[Dataset rows]
————————

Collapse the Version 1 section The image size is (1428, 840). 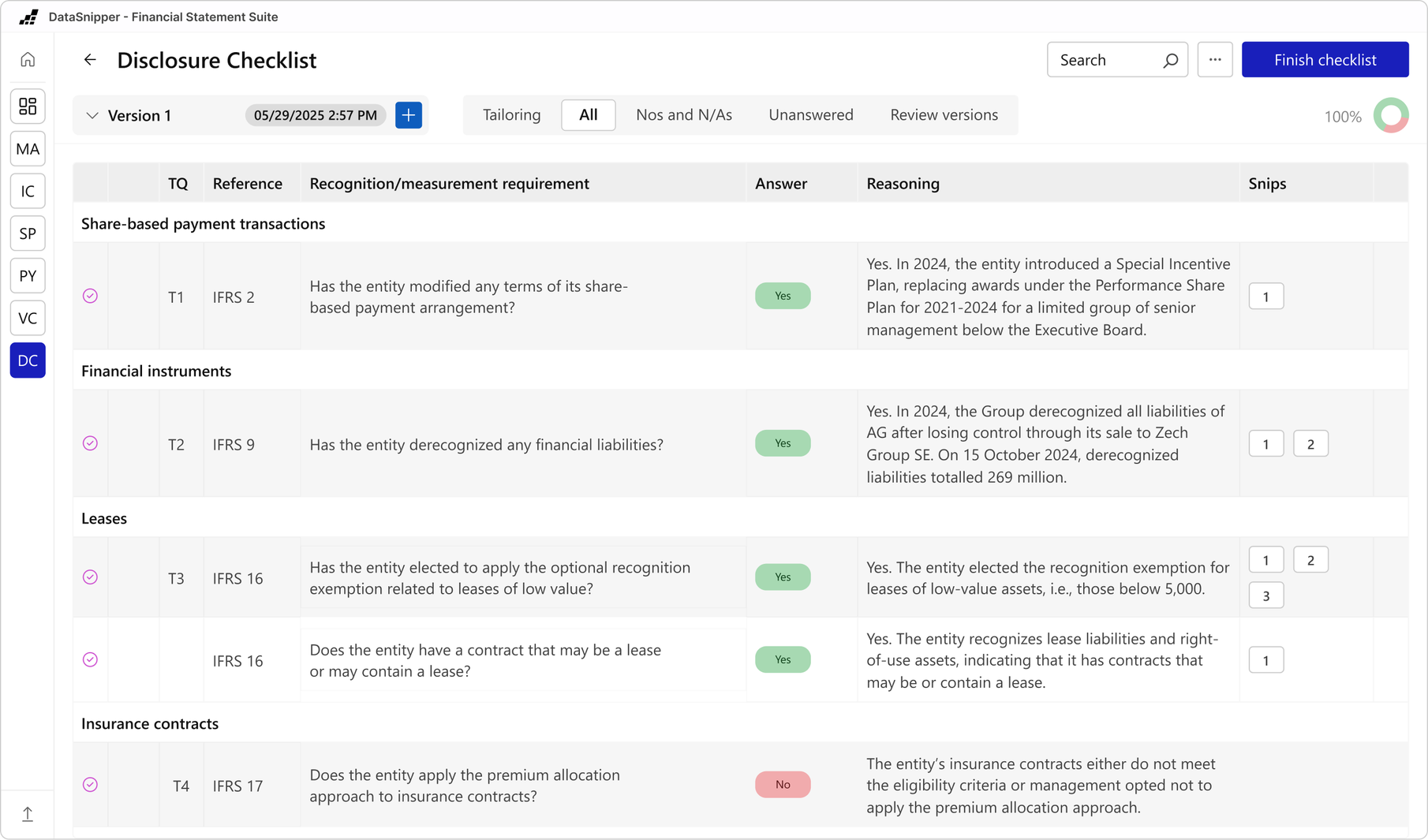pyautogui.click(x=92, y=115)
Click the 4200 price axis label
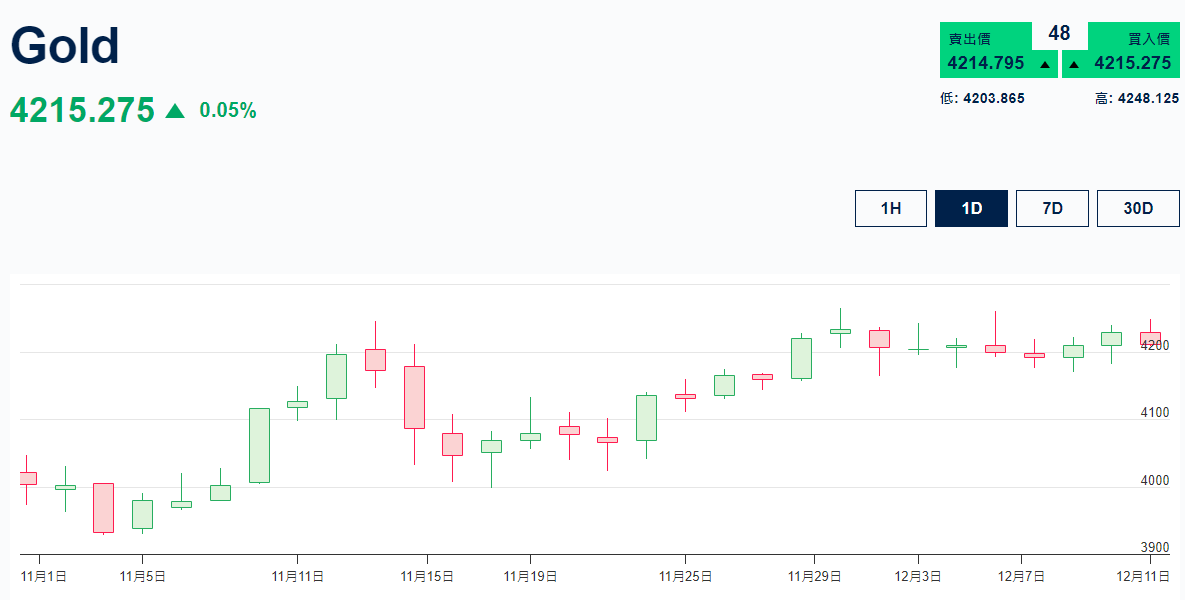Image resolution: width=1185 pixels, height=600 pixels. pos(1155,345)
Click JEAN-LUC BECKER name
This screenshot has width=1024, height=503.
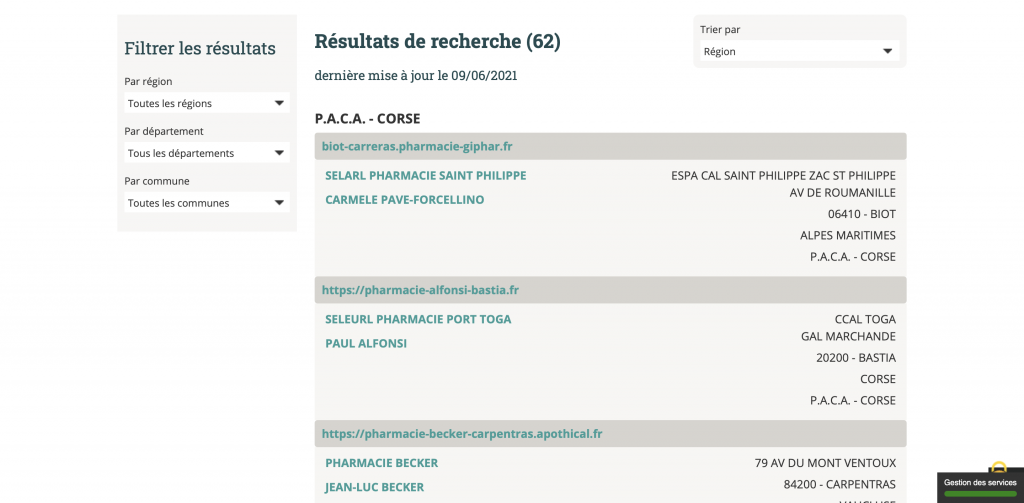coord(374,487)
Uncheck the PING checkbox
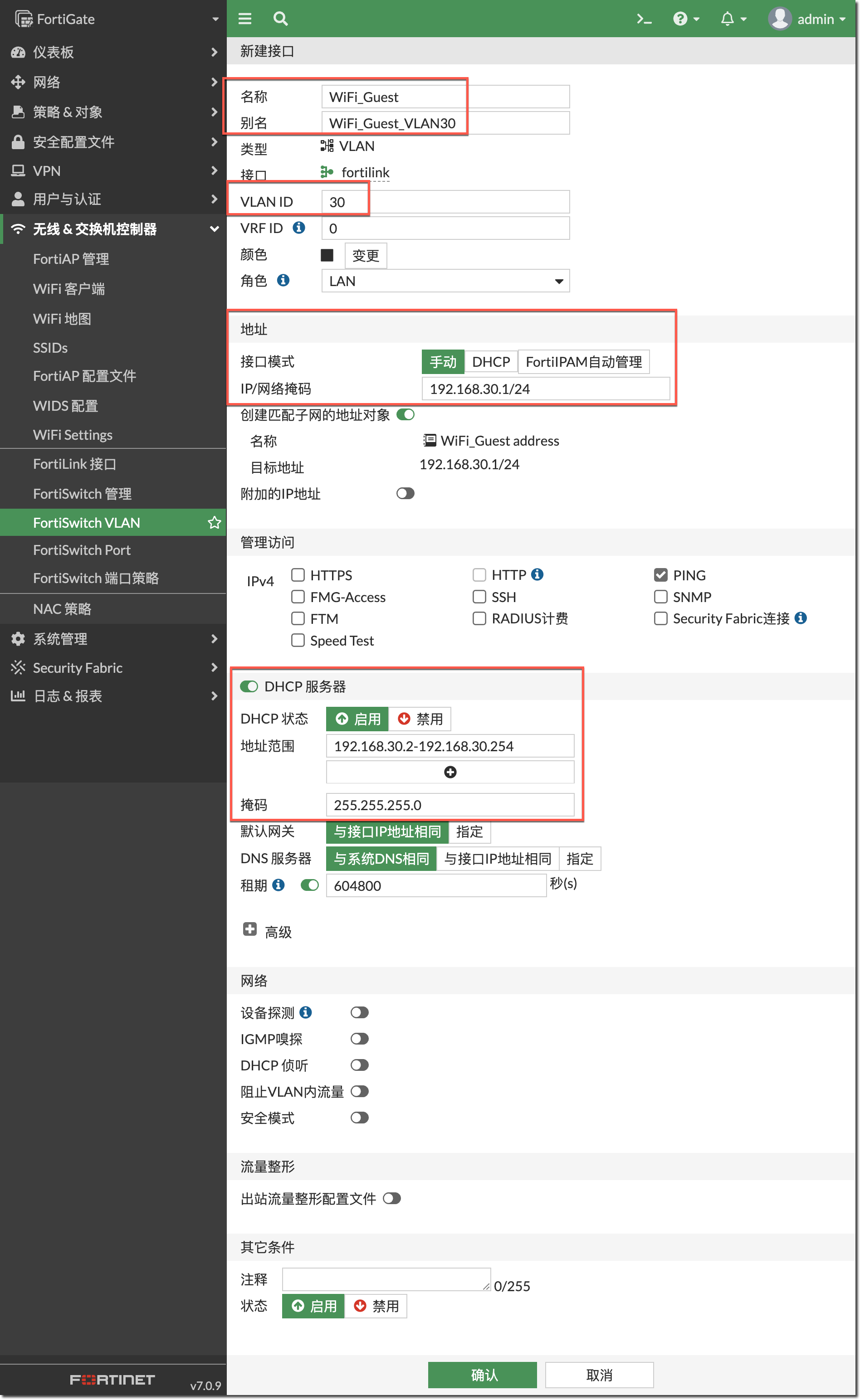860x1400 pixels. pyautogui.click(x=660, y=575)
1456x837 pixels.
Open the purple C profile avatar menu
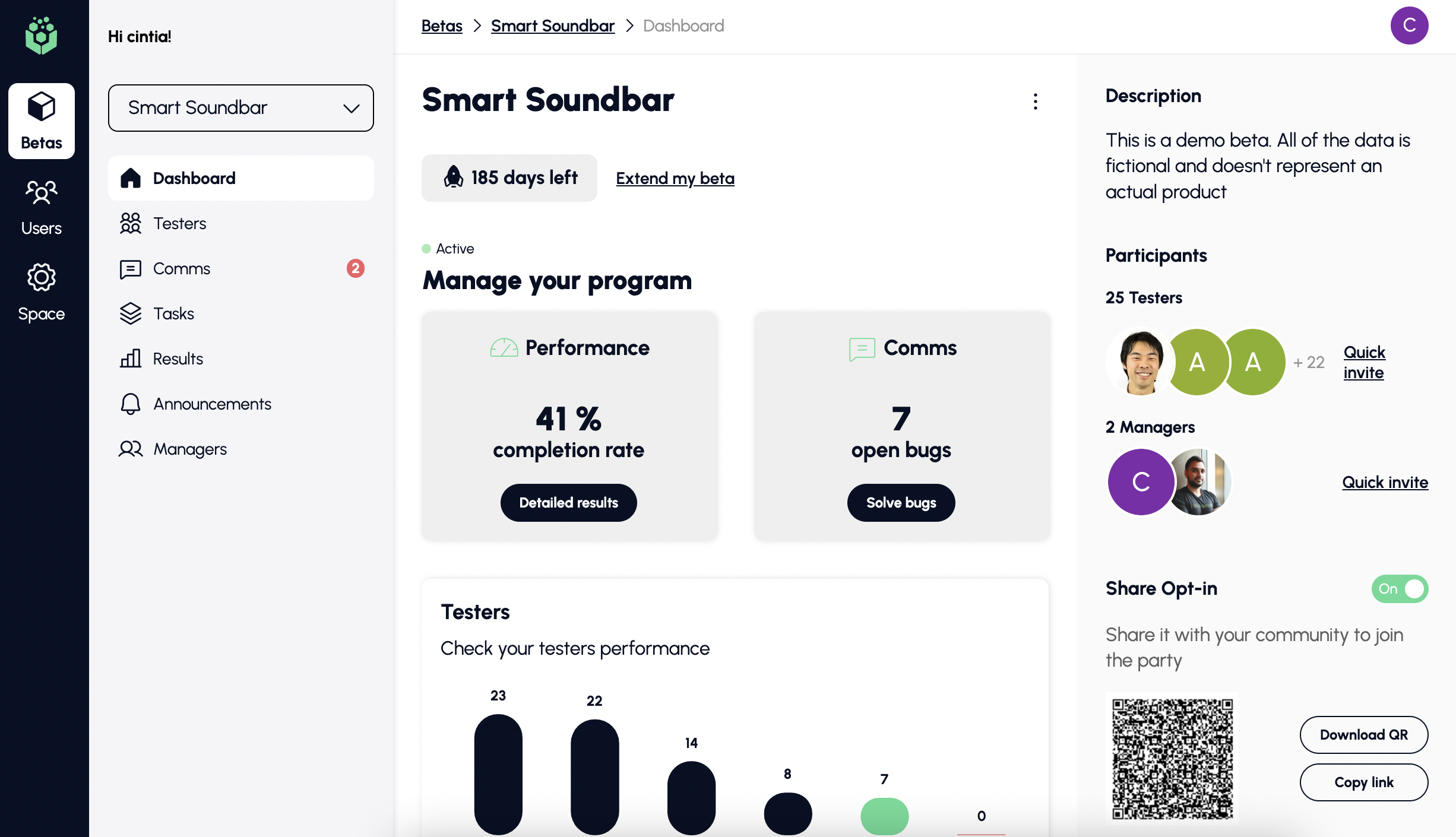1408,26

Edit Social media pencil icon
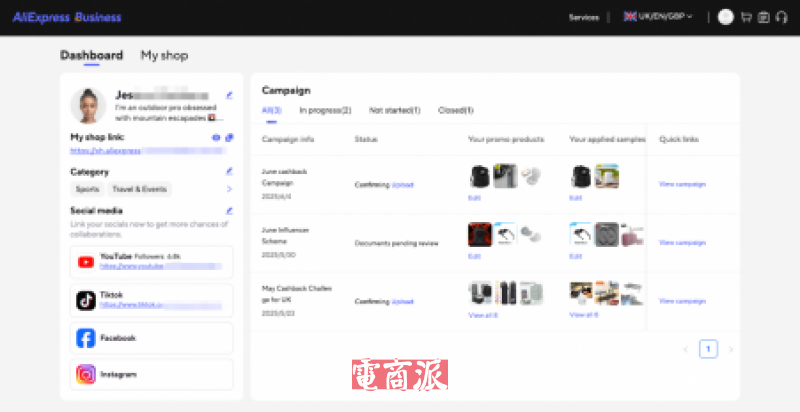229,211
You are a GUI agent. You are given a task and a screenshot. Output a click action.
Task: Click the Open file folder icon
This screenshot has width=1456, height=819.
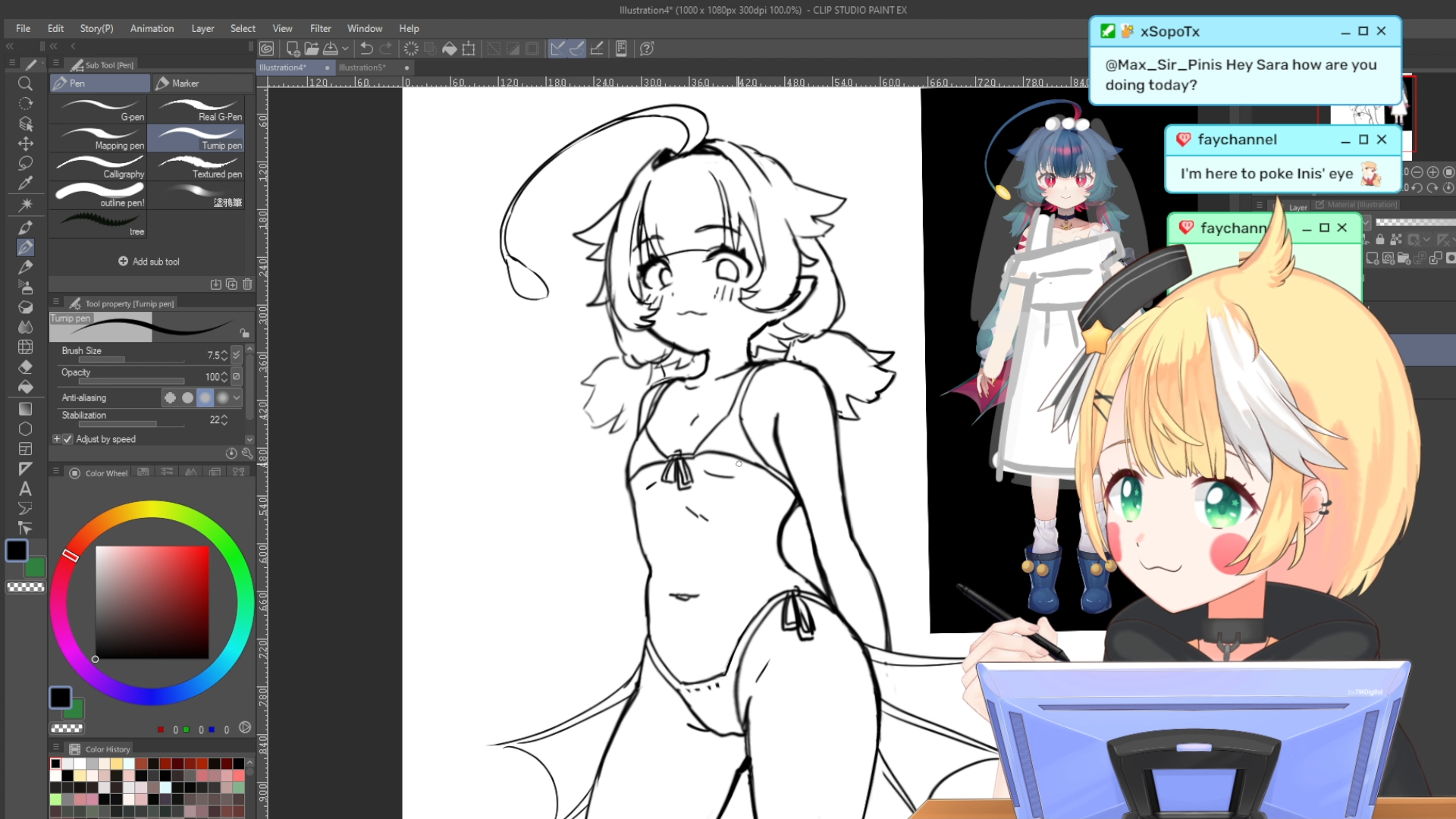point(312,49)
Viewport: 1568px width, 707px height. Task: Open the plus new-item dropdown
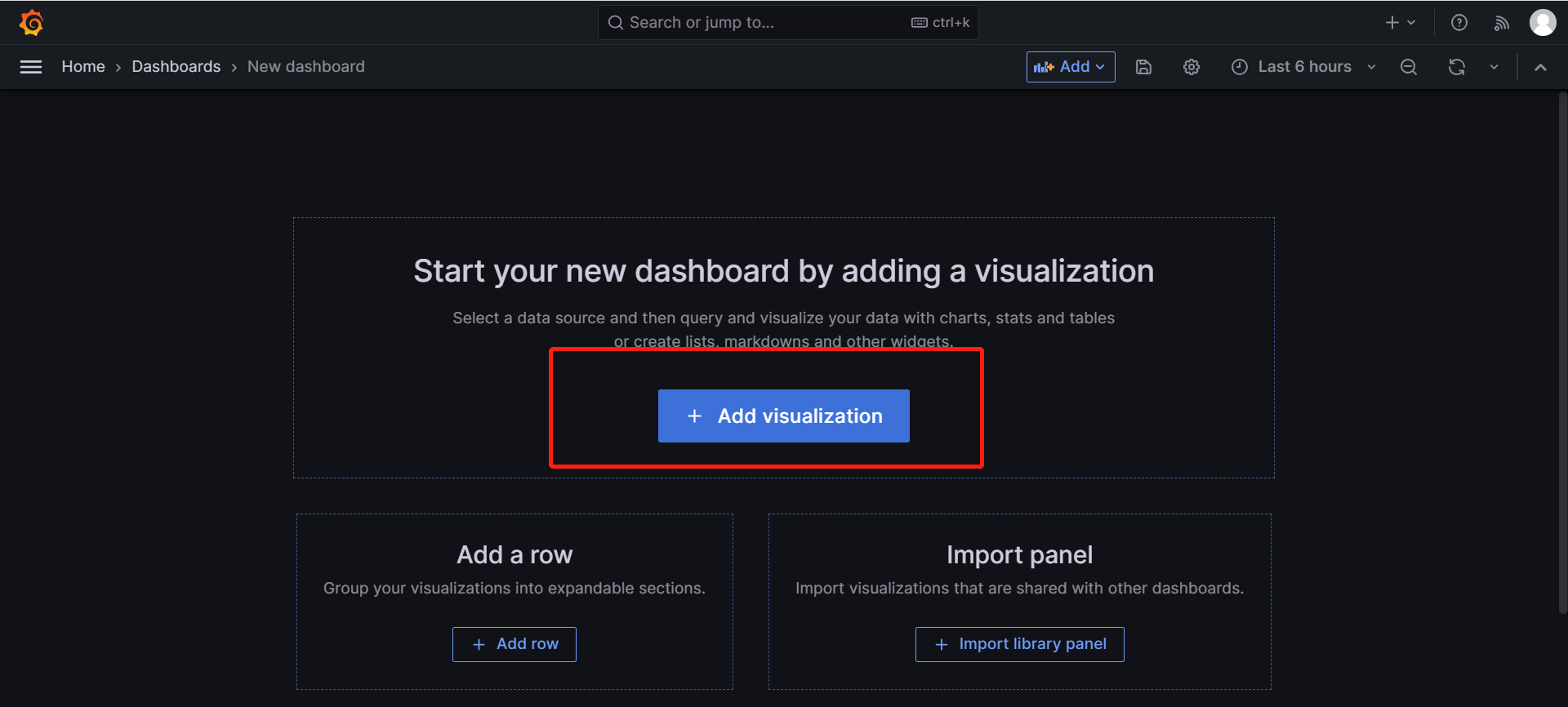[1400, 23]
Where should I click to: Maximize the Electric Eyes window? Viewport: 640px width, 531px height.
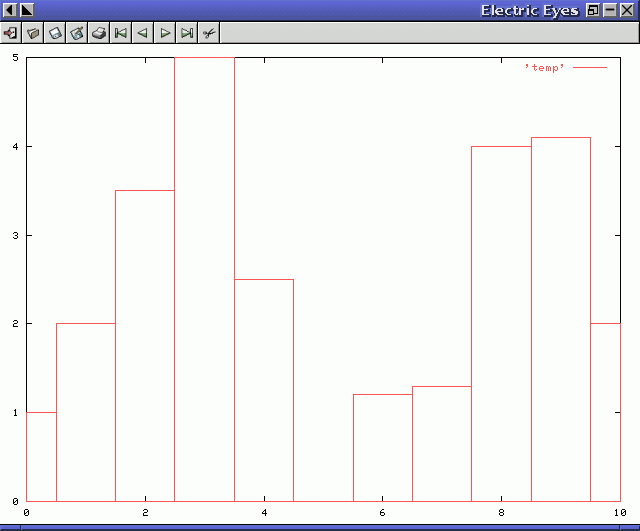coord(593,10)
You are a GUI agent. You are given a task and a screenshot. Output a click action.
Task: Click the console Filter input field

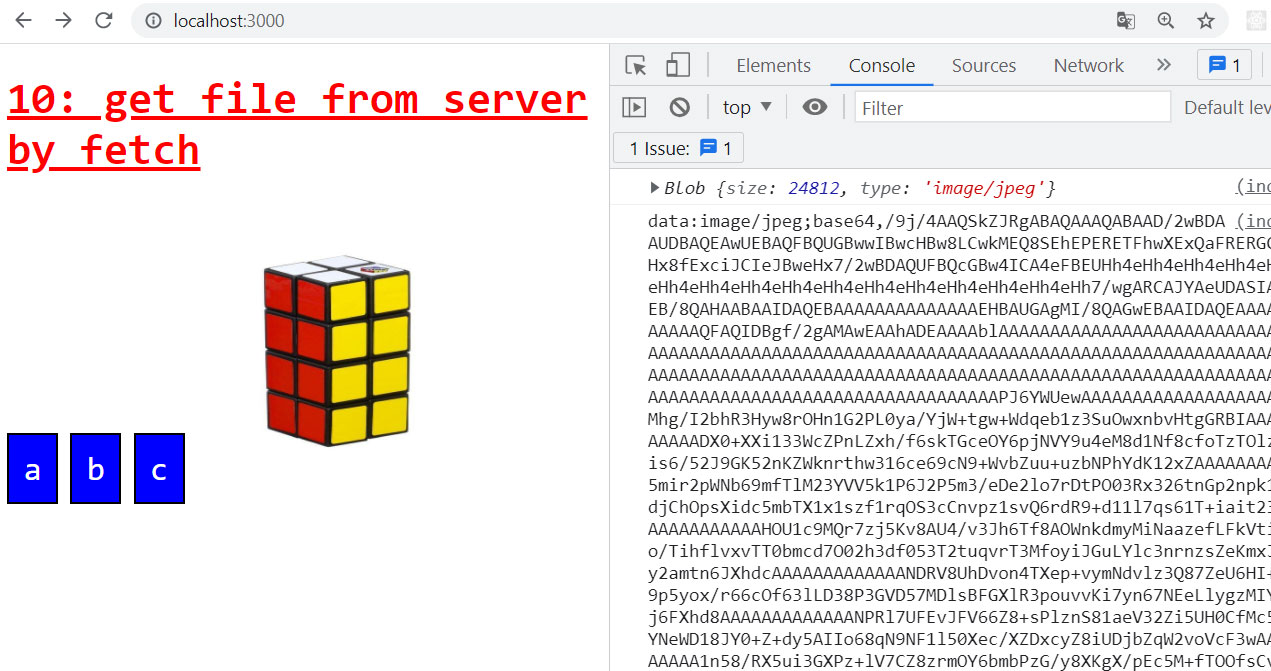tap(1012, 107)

————————

Repeat the part of the rows that opens with the line containing "Click the 4200 price axis label" and closes with the last of the rows, including both ends. Leave the pictures out of your answer.

Click the 4200 price axis label
Image resolution: width=1185 pixels, height=600 pixels. pos(1155,345)
Click JEAN-LUC BECKER name
This screenshot has width=1024, height=503.
coord(374,487)
Uncheck the PING checkbox
860x1400 pixels. pyautogui.click(x=660, y=575)
1456x837 pixels.
Open the purple C profile avatar menu
1408,26

Edit Social media pencil icon
229,211
You are a GUI agent. You are given a task and a screenshot. Output a click action.
Task: Click the Open file folder icon
This screenshot has width=1456, height=819.
point(312,49)
Viewport: 1568px width, 707px height. Task: Open the plus new-item dropdown
[1400, 23]
Where should I click to: Maximize the Electric Eyes window? Viewport: 640px width, 531px height.
coord(593,10)
You are a GUI agent. You are given a task and a screenshot. Output a click action.
Task: Click the console Filter input field

tap(1012, 107)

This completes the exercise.